(Beginning of PROVIDED DATA)
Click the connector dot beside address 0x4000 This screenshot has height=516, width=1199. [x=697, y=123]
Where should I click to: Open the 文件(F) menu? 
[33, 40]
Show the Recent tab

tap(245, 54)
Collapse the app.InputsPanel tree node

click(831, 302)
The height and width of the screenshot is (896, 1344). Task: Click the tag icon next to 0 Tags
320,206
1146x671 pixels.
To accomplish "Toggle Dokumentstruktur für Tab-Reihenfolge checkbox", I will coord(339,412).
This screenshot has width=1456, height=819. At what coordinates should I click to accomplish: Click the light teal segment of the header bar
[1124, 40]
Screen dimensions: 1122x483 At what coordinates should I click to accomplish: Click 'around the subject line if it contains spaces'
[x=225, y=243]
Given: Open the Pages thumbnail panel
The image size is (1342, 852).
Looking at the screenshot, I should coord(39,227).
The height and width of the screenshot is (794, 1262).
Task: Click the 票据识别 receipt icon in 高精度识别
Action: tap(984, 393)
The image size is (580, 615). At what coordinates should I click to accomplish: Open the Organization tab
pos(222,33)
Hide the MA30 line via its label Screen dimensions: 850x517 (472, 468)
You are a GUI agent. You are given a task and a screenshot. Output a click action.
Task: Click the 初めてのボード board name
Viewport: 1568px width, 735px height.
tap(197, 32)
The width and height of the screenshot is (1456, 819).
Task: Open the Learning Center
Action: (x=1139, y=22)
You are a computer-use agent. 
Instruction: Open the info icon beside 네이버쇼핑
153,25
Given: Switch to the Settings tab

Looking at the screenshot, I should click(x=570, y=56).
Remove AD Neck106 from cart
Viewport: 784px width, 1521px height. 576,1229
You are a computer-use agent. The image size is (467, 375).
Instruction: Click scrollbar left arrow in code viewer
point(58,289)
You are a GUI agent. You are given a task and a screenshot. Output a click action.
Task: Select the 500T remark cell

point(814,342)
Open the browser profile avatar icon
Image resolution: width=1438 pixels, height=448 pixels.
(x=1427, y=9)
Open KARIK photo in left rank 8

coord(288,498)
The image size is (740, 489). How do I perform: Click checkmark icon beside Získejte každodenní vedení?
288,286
(End of PROVIDED DATA)
◆ **DIRECTIONS FOR THIS TASK**: A faithful, word-for-word transcription of the data above is required.

◆ **ANSWER TO THIS TASK**:
Click the connector dot beside address 0x4000 This screenshot has height=516, width=1199. [x=697, y=123]
Where should I click to: Open the 文件(F) menu? 
[33, 40]
Show the Recent tab

tap(245, 54)
Collapse the app.InputsPanel tree node

click(831, 302)
The height and width of the screenshot is (896, 1344). Task: Click the tag icon next to 0 Tags
320,206
1146x671 pixels.
To accomplish "Toggle Dokumentstruktur für Tab-Reihenfolge checkbox", I will coord(339,412).
This screenshot has width=1456, height=819. At what coordinates should I click to accomplish: Click the light teal segment of the header bar
[1124, 40]
Screen dimensions: 1122x483 At what coordinates should I click to accomplish: Click 'around the subject line if it contains spaces'
[x=225, y=243]
Given: Open the Pages thumbnail panel
The image size is (1342, 852).
Looking at the screenshot, I should coord(39,227).
The height and width of the screenshot is (794, 1262).
Task: Click the 票据识别 receipt icon in 高精度识别
Action: tap(984, 393)
The image size is (580, 615). At what coordinates should I click to accomplish: Open the Organization tab
pos(222,33)
Hide the MA30 line via its label Screen dimensions: 850x517 (472, 468)
You are a GUI agent. You are given a task and a screenshot. Output a click action.
Task: Click the 初めてのボード board name
Viewport: 1568px width, 735px height.
tap(197, 32)
The width and height of the screenshot is (1456, 819).
Task: Open the Learning Center
Action: (x=1139, y=22)
You are a computer-use agent. 
Instruction: Open the info icon beside 네이버쇼핑
153,25
Given: Switch to the Settings tab

Looking at the screenshot, I should click(x=570, y=56).
Remove AD Neck106 from cart
Viewport: 784px width, 1521px height. 576,1229
You are a computer-use agent. The image size is (467, 375).
Instruction: Click scrollbar left arrow in code viewer
point(58,289)
You are a GUI agent. You are given a task and a screenshot. Output a click action.
Task: Select the 500T remark cell

point(814,342)
Open the browser profile avatar icon
Image resolution: width=1438 pixels, height=448 pixels.
(x=1427, y=9)
Open KARIK photo in left rank 8

coord(288,498)
The image size is (740, 489). How do I perform: Click checkmark icon beside Získejte každodenní vedení?
288,286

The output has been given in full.